Regulatory T cells contribute to rosuvastatin-induced cardioprotection against ischemia-reperfusion injury

Objectives CD4+CD25+ regulatory T cells (Tregs) play a key role in the prevention of various inflammatory and autoimmune disorders by suppressing immune responses. The beneficial effect of statins on myocardial ischemia-reperfusion injury (IRI) depends in part on their immunomodulatory and anti-inflammatory mechanisms. We aimed to determine whether Tregs contribute to statin-induced cardioprotection against myocardial IRI. Methods Thirty-two rats were divided into four groups: sham, ischemia-reperfusion (IR), rosuvastatin (RSV)/IR, and mevalonic acid (MVA)+RSV/IR. Myocardial IR was induced by a 30-min coronary occlusion, followed by a 48-h reperfusion.

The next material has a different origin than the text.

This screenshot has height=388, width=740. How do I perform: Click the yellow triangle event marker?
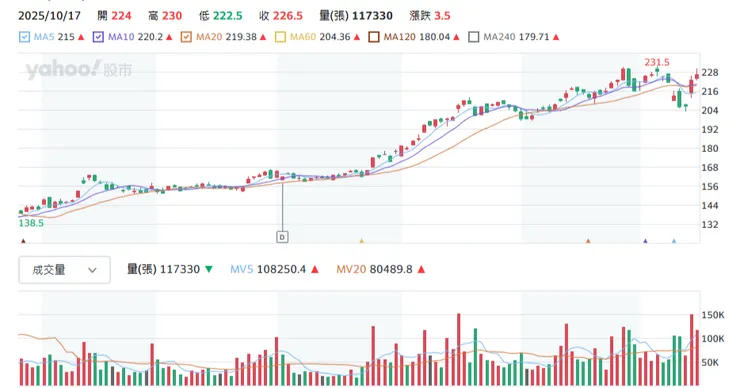pos(362,241)
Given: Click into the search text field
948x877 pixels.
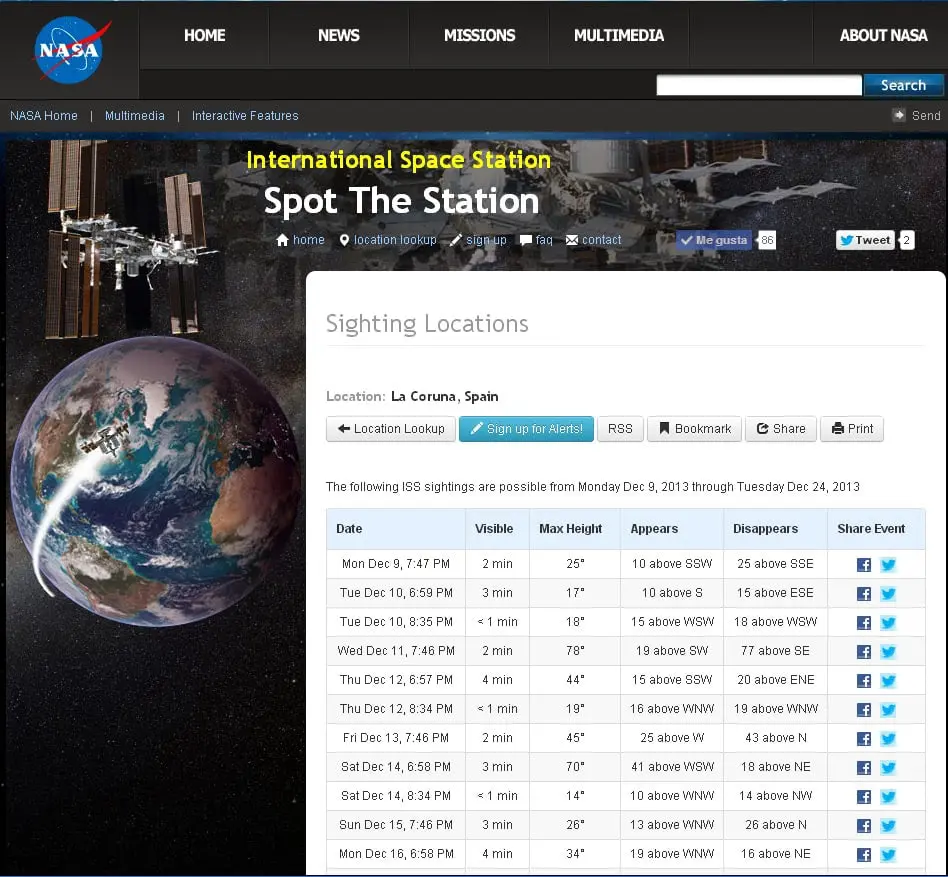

RSV (5 mg/kg) was administered intravenously 18 h before IR. The rats were killed after 48-h reperfusion. Serum cardiac troponin I (cTnI) was measured by ELISA, infiltration of inflammatory cells in myocardium by hematoxylin and eosin staining, expression of FoxP3 protein by western blotting, accumulation of Tregs in myocardium by immunohistochemical examination, and infarct size by TTC staining. Results Significant elevation in serum cTnI, enlarged infarct size, and marked infiltration of inflammatory cells in myocardium were observed in the IR group. The administration of RSV significantly reduced the serum cTnI level, attenuated the accumulation of inflammatory cells, decreased infarct size, and increased the FoxP3 expression and Treg accumulation in myocardium compared with the IR group. The combination of RSV and MVA pretreatment partially abolished the anti-inflammatory and infarct size-limiting effects and completely reversed Treg accumulation in myocardium induced by RSV. The accumulation of inflammatory cells was negatively correlated with FoxP3 expression and Treg accumulation in the ischemic myocardium. Conclusion RSV pretreatment was associated with more Treg accumulation, less inflammatory response, and myocardial injury, suggesting that such cardioprotection against IRI was partially mediated by Treg-negative modulation of inflammation response, probably through the HMG-CoA reductase pathway.